## Task item
Repeat the entries below word for word, though any picture in them should be dropped.

## Entries provided
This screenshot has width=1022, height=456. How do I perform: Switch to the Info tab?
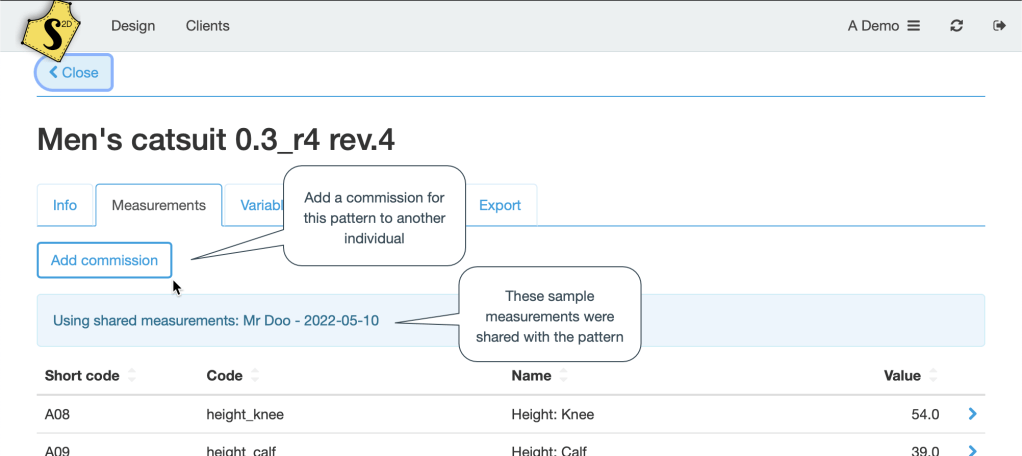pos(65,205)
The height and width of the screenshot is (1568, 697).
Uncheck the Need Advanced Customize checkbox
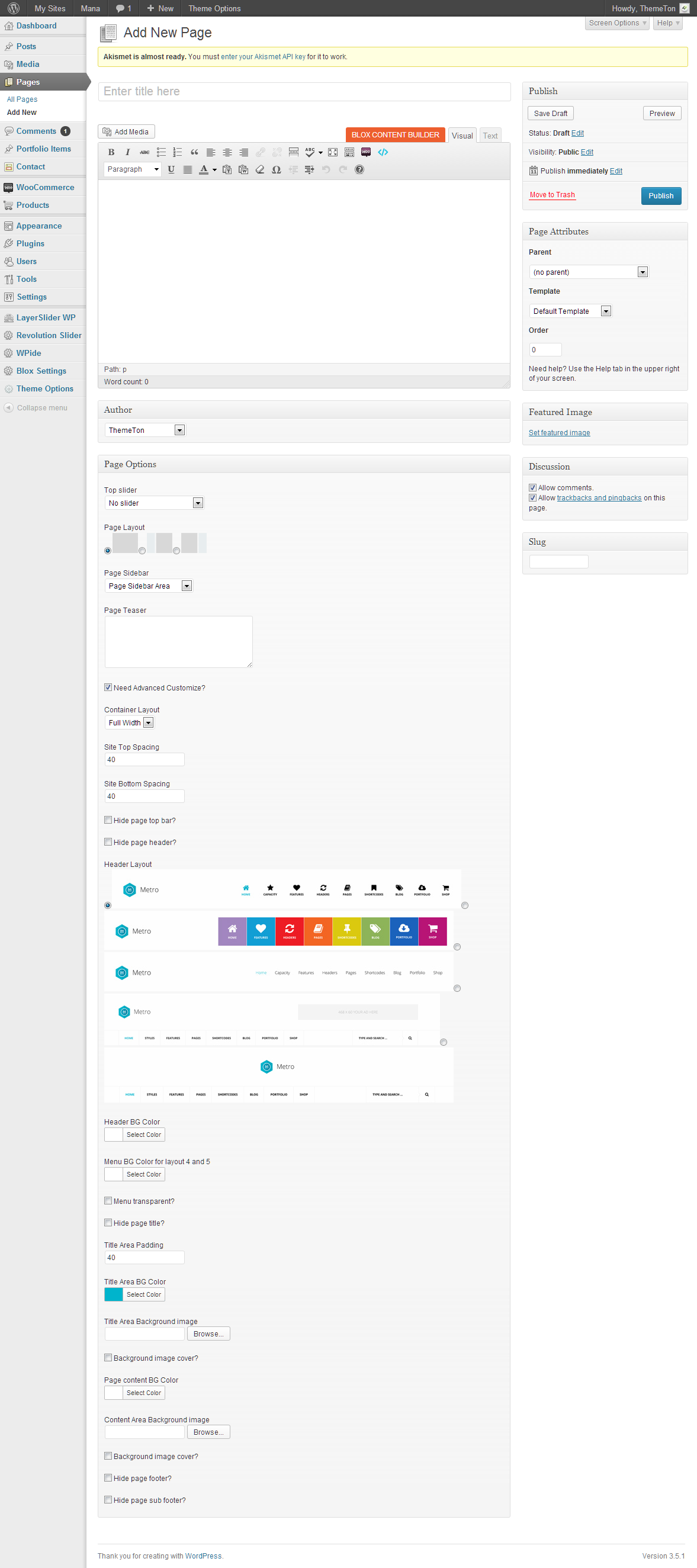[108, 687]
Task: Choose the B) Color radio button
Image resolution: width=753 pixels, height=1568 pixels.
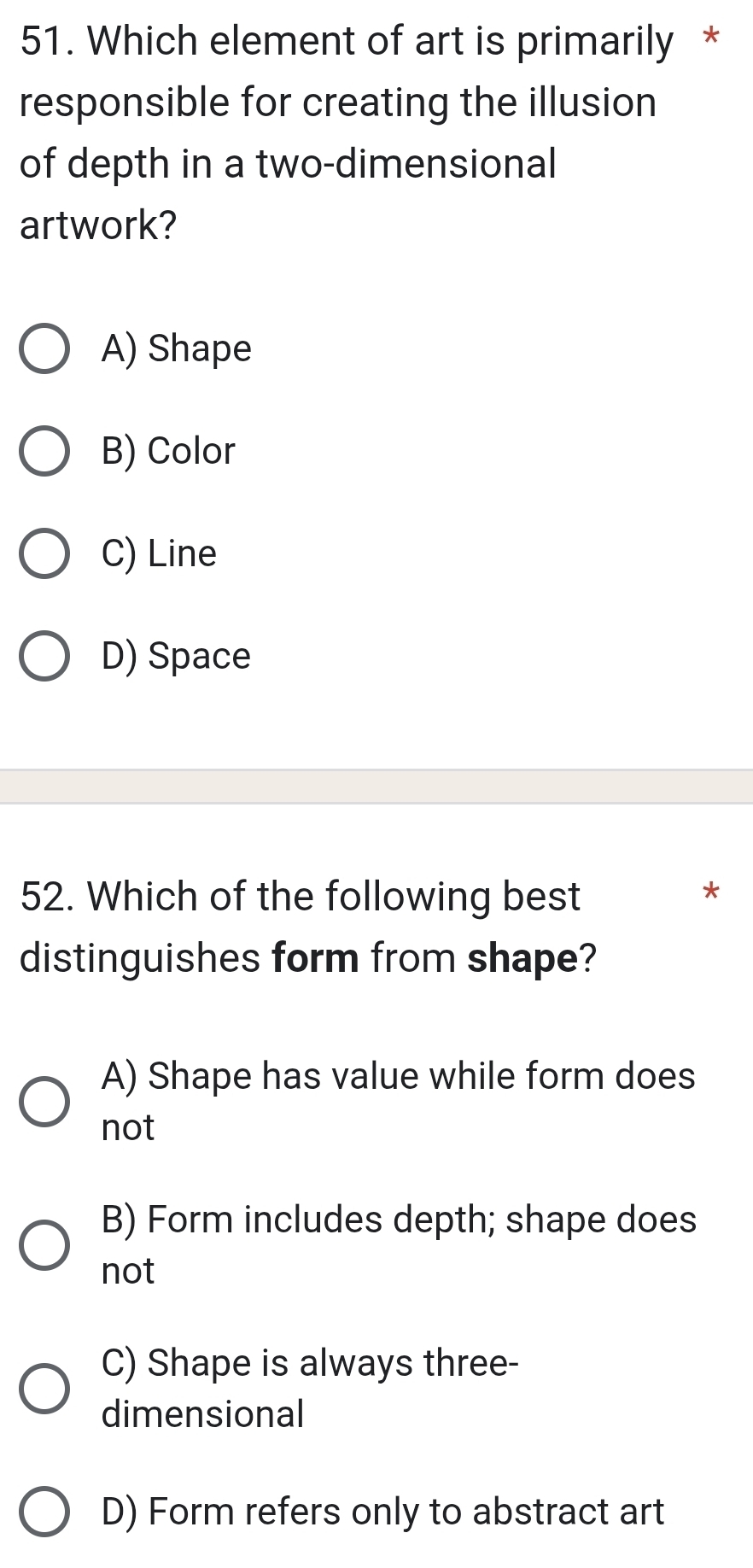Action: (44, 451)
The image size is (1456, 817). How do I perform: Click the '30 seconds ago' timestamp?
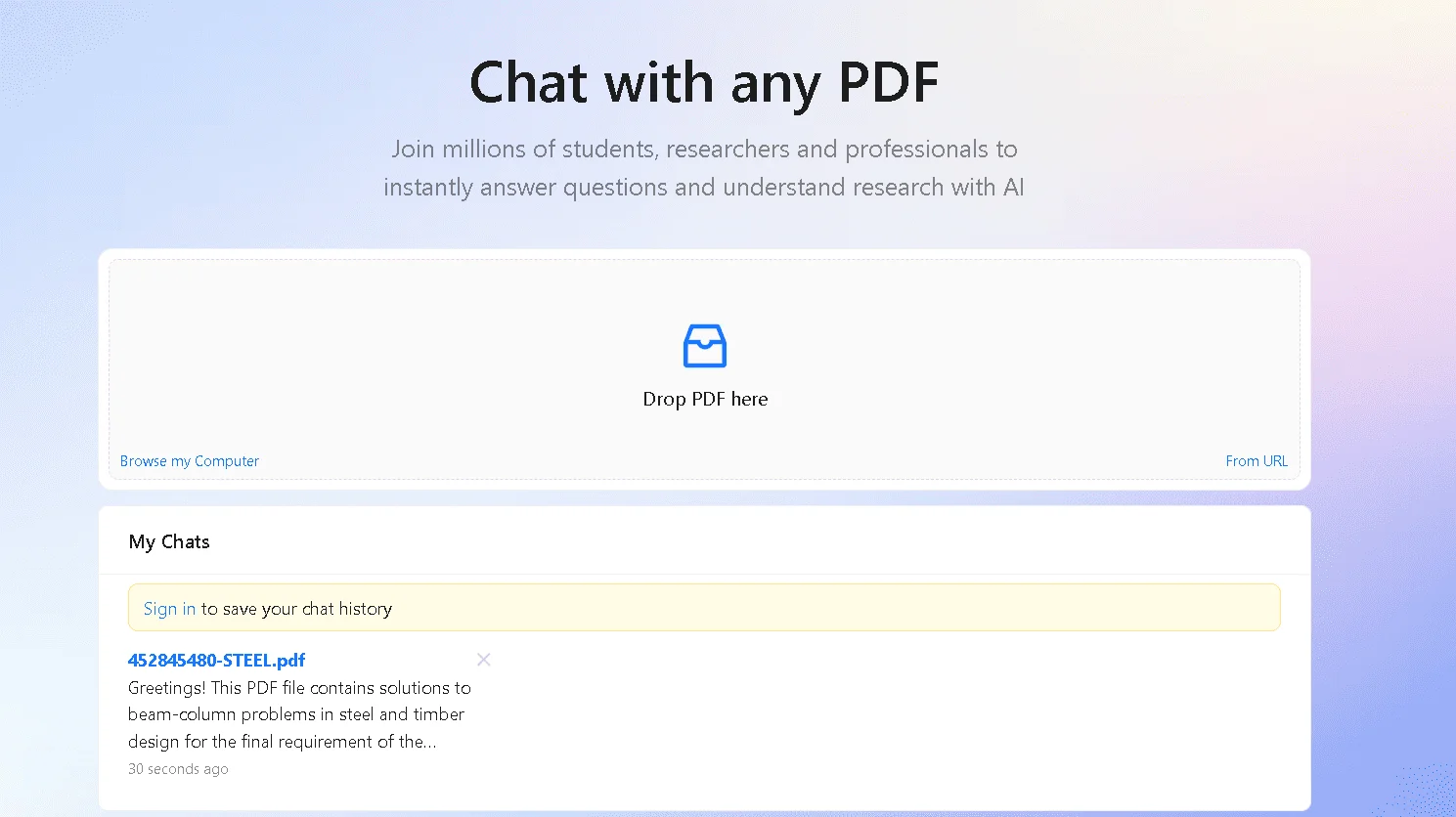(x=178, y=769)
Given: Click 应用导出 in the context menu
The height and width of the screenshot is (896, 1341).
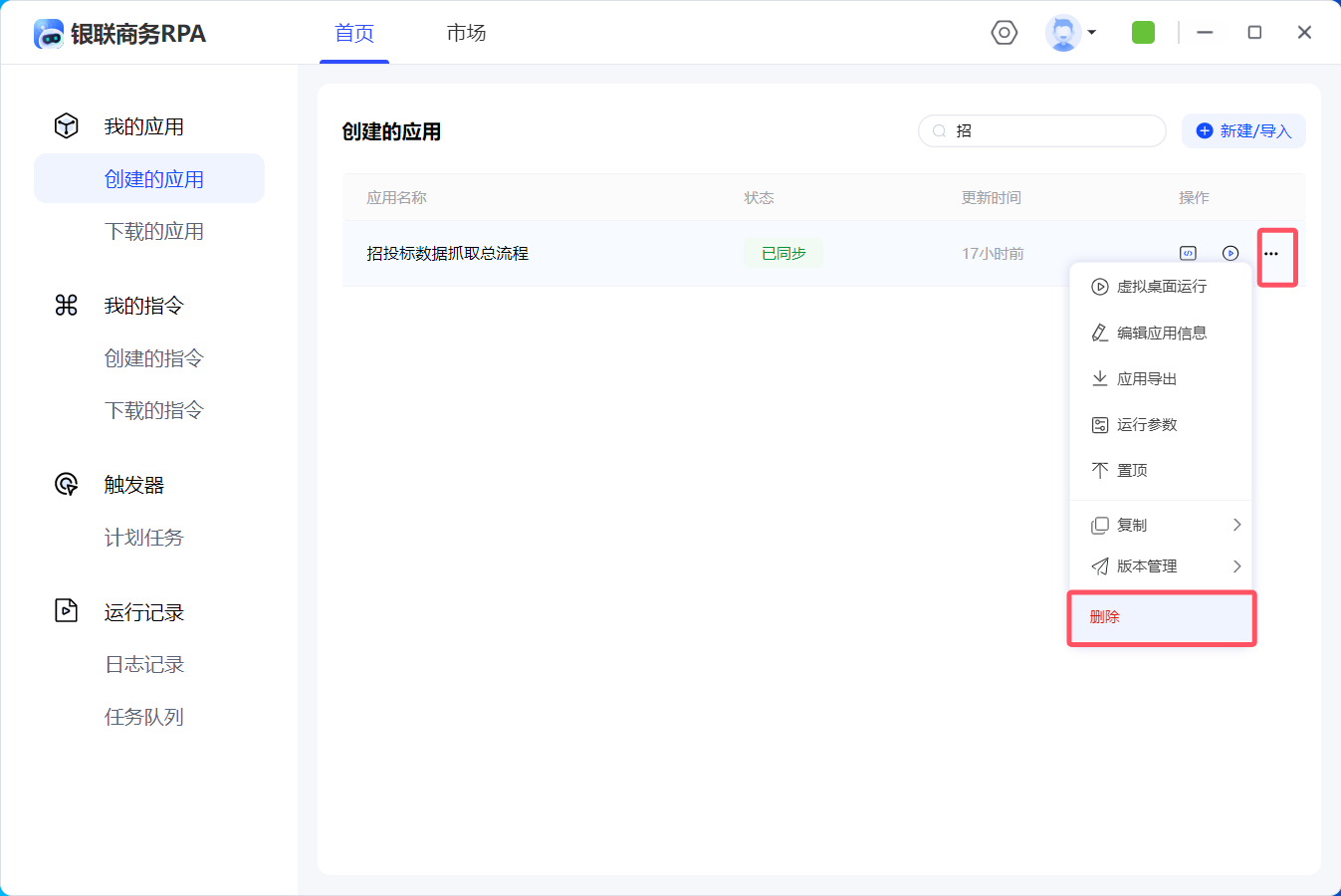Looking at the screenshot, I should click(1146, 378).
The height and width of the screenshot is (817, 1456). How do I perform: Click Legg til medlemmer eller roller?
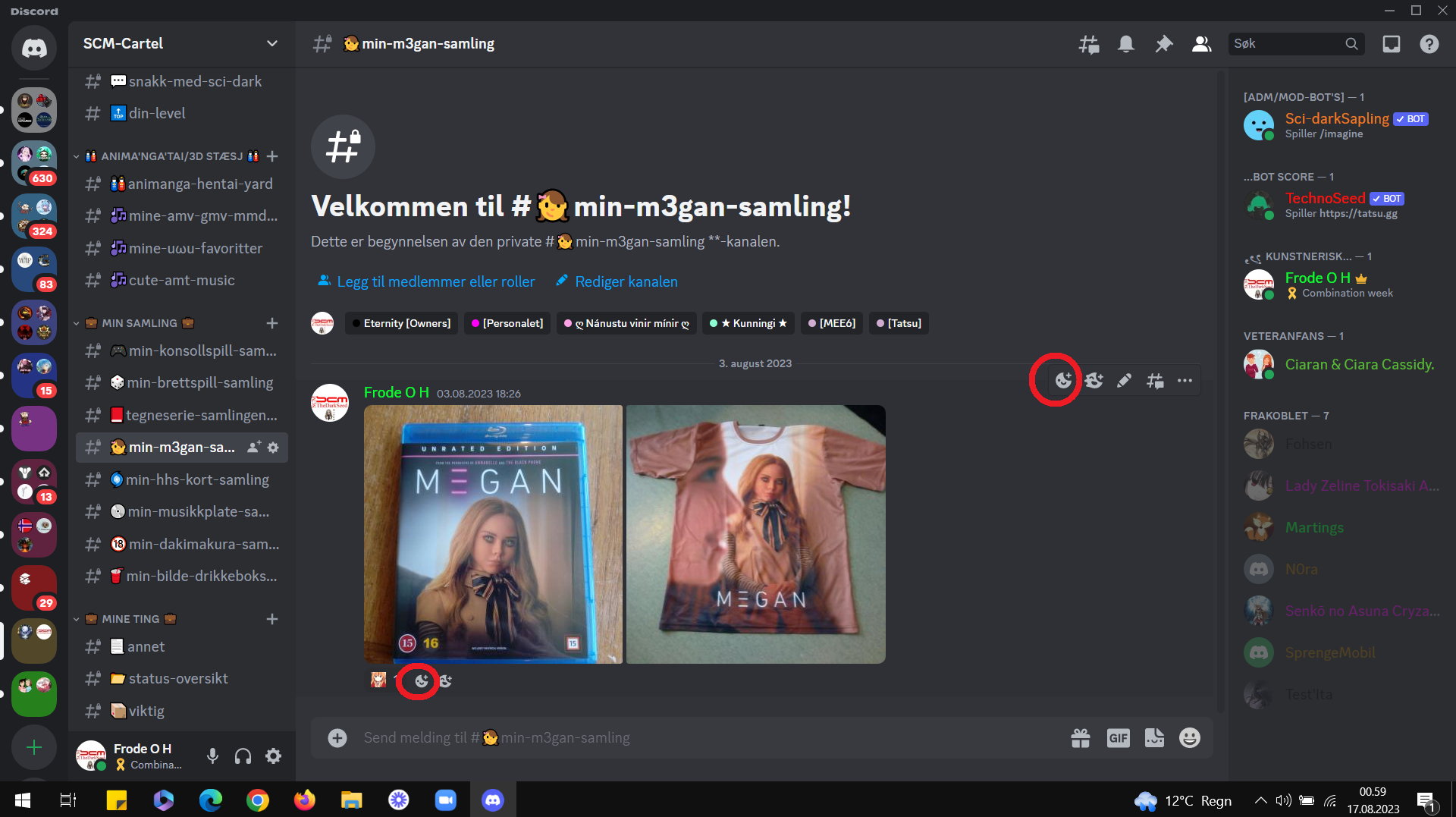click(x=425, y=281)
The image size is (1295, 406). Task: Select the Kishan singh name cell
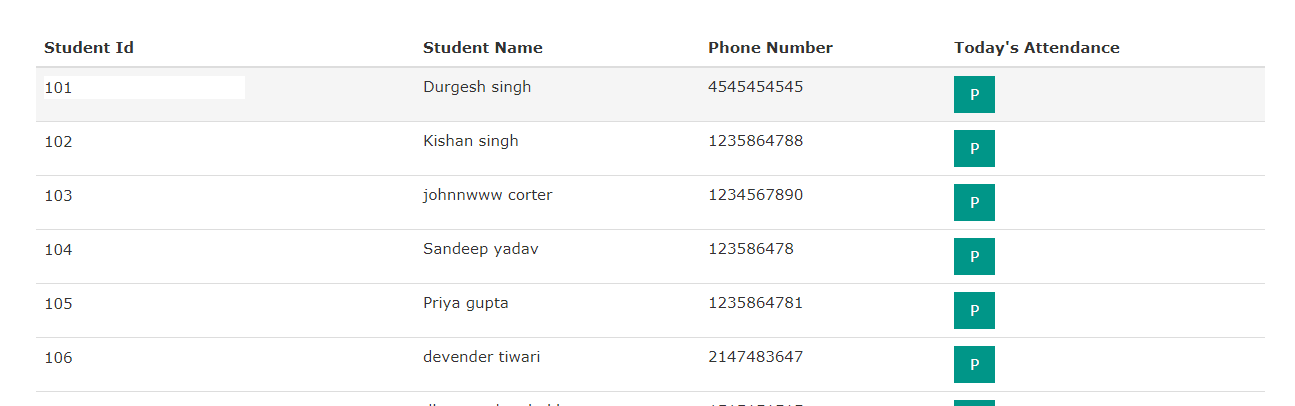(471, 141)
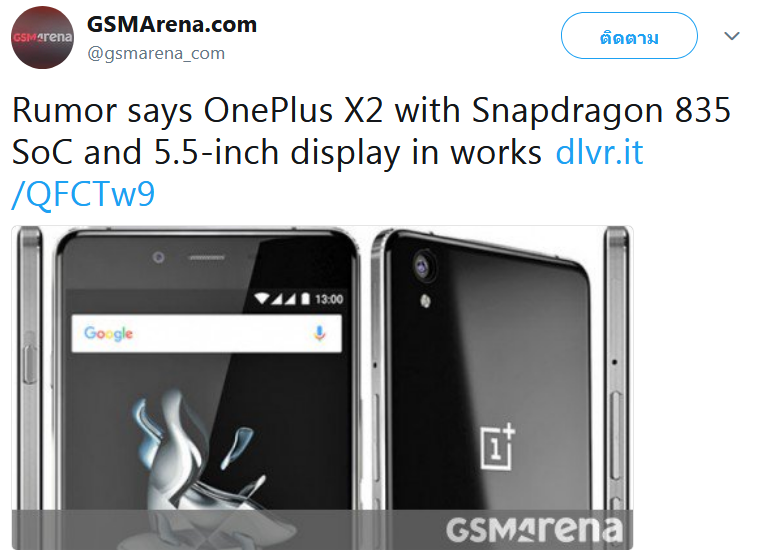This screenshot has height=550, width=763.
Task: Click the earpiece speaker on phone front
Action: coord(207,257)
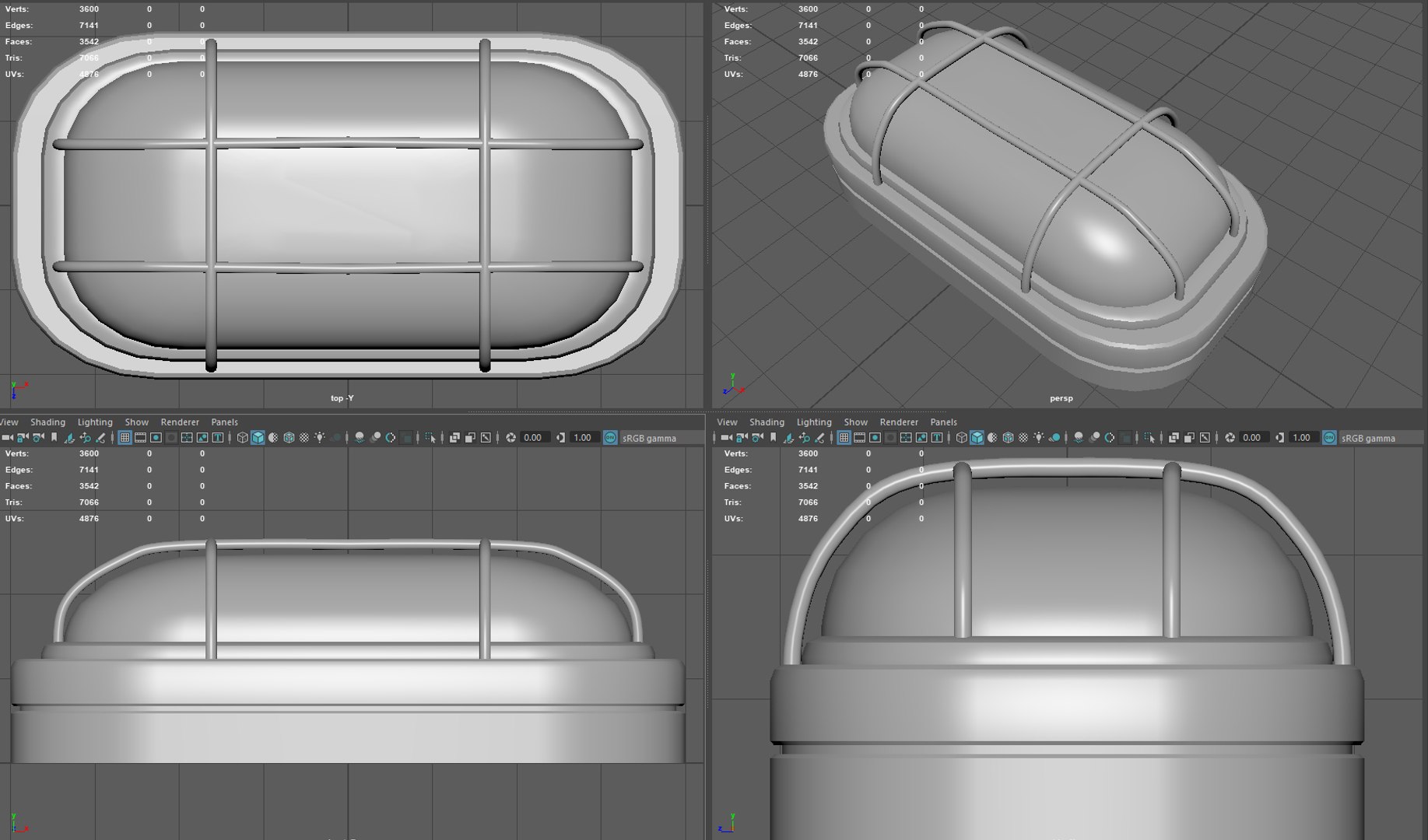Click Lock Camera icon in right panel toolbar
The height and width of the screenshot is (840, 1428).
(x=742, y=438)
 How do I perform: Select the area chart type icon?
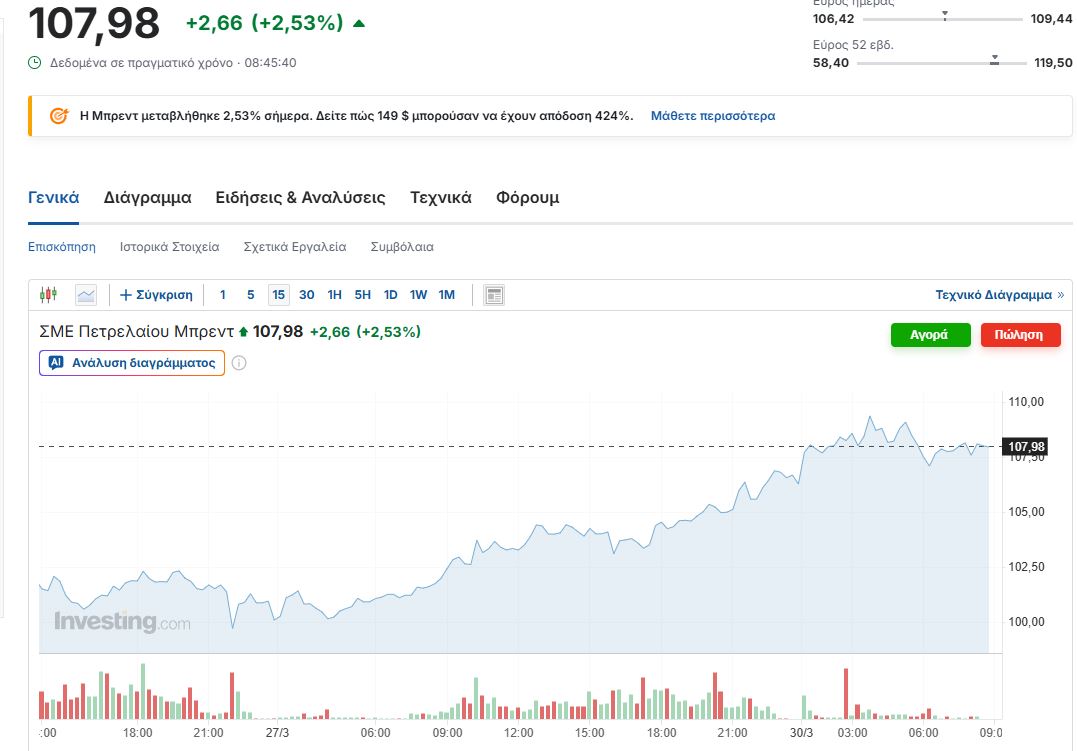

## Output below
This screenshot has width=1022, height=456. How do I perform: Switch to the Info tab?
pos(65,205)
The height and width of the screenshot is (1568, 697).
Uncheck the Need Advanced Customize checkbox
[108, 687]
Task: Choose the B) Color radio button
Image resolution: width=753 pixels, height=1568 pixels.
Action: (44, 451)
The image size is (1456, 817). How do I perform: Click the '30 seconds ago' timestamp?
(x=178, y=769)
Given: Click 应用导出 in the context menu
The height and width of the screenshot is (896, 1341).
Looking at the screenshot, I should click(1146, 378).
The height and width of the screenshot is (817, 1456). How do I perform: Click Legg til medlemmer eller roller?
click(x=425, y=281)
The image size is (1295, 406). Task: Select the Kishan singh name cell
(471, 141)
This screenshot has height=550, width=763.
Task: Click the earpiece speaker on phone front
Action: coord(207,257)
Click Lock Camera icon in right panel toolbar
The height and width of the screenshot is (840, 1428).
(x=742, y=438)
 How do I perform: Select the area chart type icon?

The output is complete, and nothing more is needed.